**Textauszug**

__________

Bei den Paralympics in Pyeongchang genießt Anja Wicker aus Stuttgart eine gesteigerte Aufmerksamkeit. Nach den Winterspielen kämpfen die Spitzensportler mit Handicap wieder gegen das Schattendasein.

Stuttgart - Anja Wicker schläft mit einem Gewehr unter dem Bett, das größer ist als sie selbst. Die 26-Jährige ist indes kein Waffennarr und lebt auch in keiner Wilder-Westen-Fantasie. Dennoch begleitet sie die Waffe schon seit langer Zeit. Die Stuttgarterin ist Biathletin und hat vor einigen Jahren den Tipp eines anderen Sportlers beherzigt. Der sagte ihr damals, sie solle mit dem Gewehr umgehen wie mit dem Partner. Und der schläft meist ja mit im eigenen Bett. Soweit geht Wicker nun nicht, das Gewehr liegt darunter – ihr Leben aber dreht sich ganz um den Sport.

 

Wicker gewinnt in Sotschi überraschend Gold

Die Biathletin holte bei ihren ersten Paralympics in Sotschi vor vier Jahren überraschend Gold. Mit dem Erfolg hatte damals niemand gerechnet, auch sie selbst nicht. Vier Jahre später will sie in Pyeongchang wieder im Biathlon und im Langlauf angreifen. Sie gehört zu den 20 deutschen Athleten, die bei den Paralympics starten, am Freitag steigt die Eröffnungsfeier.

Die Paralympics vor vier Jahren hat sie als sehr positiv erlebt – nicht nur wegen ihrer Goldmedaille. „Es waren tolle Spiele und wir haben viel Aufmerksamkeit bekommen“, sagt Wicker. Das sei nicht immer so gewesen: „Vor den Paralympics in Vancouver 2010 sind wir unter dem Radar geflogen.“ Das sei heute besser. Allerdings: die Aufmerksamkeit gibt es nur zum Großevent Paralympische Spiele. „Es wäre toll, wenn uns zwischendrin auch jemand beachten würde“, sagt Wicker.

Strecken in Pyeongchang am Laufband simuliert

In Stuttgart trainiert sie meist am Olympiastützpunkt, der vor ein paar Jahren barrierefrei gemacht wurde. Für Wicker, die am kaudalen Regressionssyndrom leidet, bedeutet das vor allem Arbeit an Schultern und Armen. Weil ihre Beine stark verkürzt sind, sitzt sie sowohl beim Biathlon als auch beim Langlauf auf einem Schlitten, der mit Skistöcken angeschoben wird. Die Strecken in Pyeongchang wurden am Laufband nachgestellt, das Höhenprofil ist im Fitnessgerät einprogrammiert. Mit dem Skiroller unter ihrem Schlitten konnte sie so realitätsnah ihre Vorbereitung steuern.

__________

(Einträge aus einem Datensatz zum Zeigen)
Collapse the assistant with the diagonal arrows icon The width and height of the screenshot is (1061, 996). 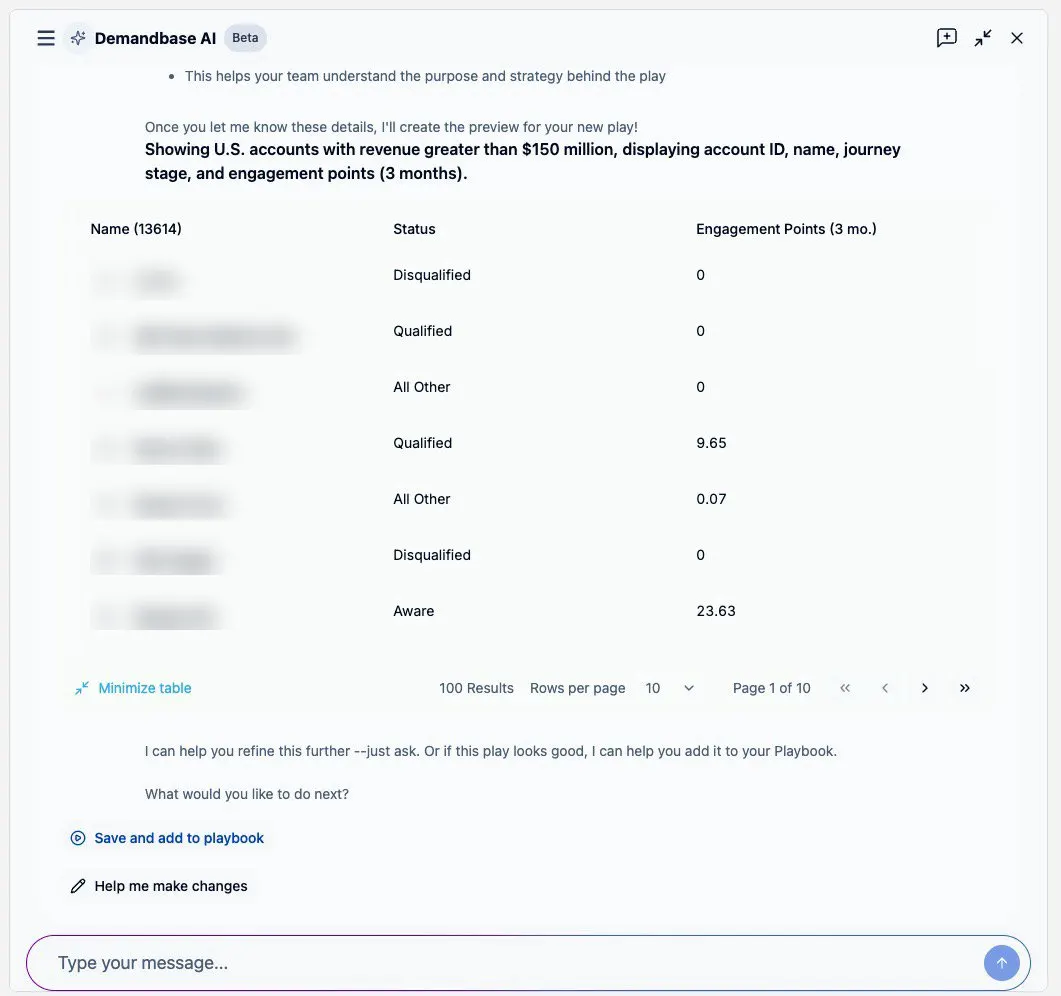[982, 37]
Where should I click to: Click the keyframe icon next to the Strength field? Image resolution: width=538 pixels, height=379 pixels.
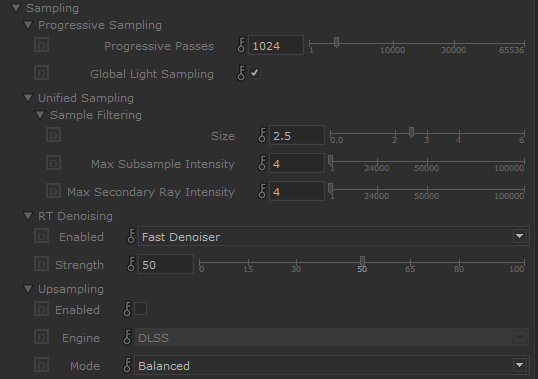[131, 264]
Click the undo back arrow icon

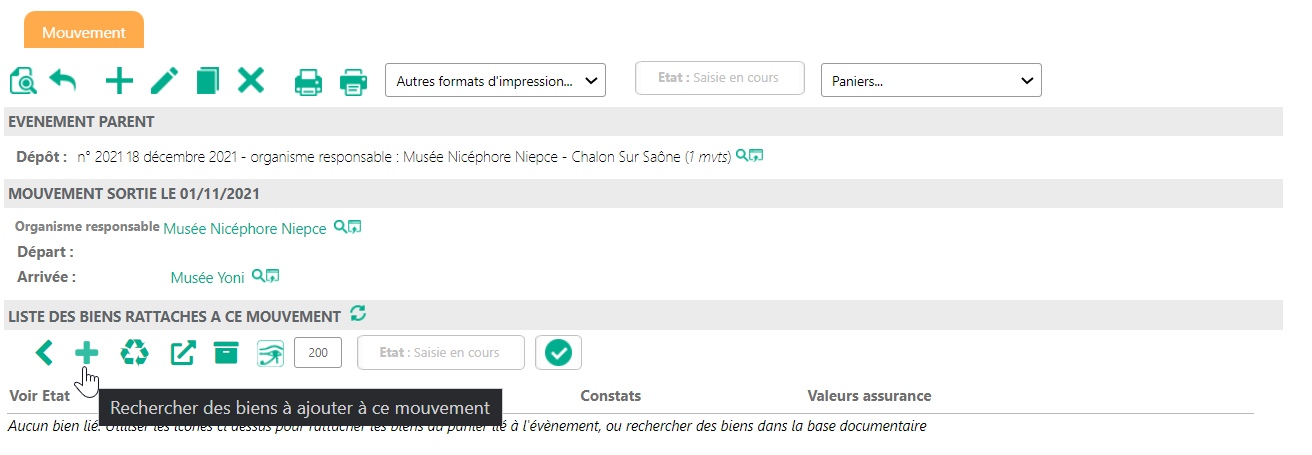(x=63, y=80)
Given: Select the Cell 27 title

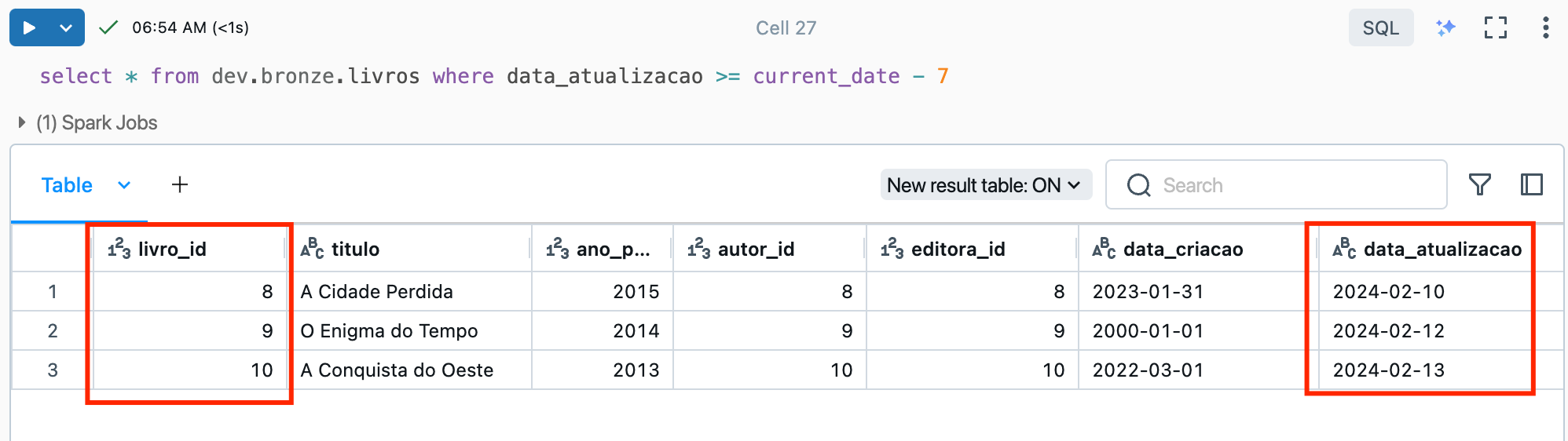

__________

**Ihre Aufgabe**
Worauf sitzt Anja Wicker laut dem Textauszug beim Biathlon und beim Langlauf? Stützen Sie sich ausschließlich auf den Textauszug.

**Lösung**
Auf einem Schlitten, der mit Skistöcken angeschoben wird.